** EXTRACTED INFORMATION **

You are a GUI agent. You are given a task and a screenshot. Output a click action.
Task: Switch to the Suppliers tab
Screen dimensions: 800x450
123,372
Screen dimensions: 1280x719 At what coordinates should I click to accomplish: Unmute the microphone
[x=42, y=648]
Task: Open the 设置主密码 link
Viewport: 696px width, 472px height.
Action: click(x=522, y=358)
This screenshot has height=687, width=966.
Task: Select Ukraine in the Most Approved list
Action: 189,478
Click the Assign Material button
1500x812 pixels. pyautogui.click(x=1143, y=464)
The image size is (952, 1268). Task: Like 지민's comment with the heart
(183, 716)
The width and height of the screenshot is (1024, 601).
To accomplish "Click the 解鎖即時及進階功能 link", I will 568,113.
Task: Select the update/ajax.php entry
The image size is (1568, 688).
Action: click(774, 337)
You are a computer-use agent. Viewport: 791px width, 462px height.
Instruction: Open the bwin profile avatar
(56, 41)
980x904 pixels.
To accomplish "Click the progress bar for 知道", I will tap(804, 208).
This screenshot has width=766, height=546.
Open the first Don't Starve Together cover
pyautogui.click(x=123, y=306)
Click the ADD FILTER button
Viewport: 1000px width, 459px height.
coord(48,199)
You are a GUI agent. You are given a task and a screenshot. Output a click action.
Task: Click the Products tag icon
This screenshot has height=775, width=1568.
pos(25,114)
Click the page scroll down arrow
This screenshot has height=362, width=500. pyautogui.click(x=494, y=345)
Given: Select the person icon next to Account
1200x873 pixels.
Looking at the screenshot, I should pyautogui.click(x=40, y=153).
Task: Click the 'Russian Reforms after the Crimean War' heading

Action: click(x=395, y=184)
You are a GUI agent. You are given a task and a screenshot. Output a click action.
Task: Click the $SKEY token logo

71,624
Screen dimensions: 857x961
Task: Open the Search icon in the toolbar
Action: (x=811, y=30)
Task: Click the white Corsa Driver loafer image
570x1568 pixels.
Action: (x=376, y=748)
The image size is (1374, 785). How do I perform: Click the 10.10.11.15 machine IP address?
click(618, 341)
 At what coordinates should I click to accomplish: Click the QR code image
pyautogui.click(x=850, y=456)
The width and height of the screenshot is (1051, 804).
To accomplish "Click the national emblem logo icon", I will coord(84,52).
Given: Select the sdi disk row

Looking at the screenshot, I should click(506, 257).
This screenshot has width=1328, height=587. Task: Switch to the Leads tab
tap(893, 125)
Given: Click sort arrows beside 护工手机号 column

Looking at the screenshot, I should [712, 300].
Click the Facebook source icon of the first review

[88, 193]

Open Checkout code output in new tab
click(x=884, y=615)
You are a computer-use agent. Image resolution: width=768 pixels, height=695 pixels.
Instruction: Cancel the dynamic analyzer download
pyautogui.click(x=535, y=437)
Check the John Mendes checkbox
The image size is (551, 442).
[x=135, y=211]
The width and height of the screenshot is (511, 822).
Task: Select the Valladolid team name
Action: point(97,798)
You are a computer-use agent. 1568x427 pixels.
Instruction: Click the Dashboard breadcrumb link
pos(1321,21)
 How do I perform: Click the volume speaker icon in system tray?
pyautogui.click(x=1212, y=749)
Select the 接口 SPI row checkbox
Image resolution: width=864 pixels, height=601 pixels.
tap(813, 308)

** WHAT THE TASK ASKS **
Start at the line containing "How do I perform: Click the volume" and transcribe through the end of the entries. Please keep both ends and add nothing.

** EXERCISE RESPONSE **
 How do I perform: Click the volume speaker icon in system tray?
pyautogui.click(x=1212, y=749)
Select the 接口 SPI row checkbox
Image resolution: width=864 pixels, height=601 pixels.
tap(813, 308)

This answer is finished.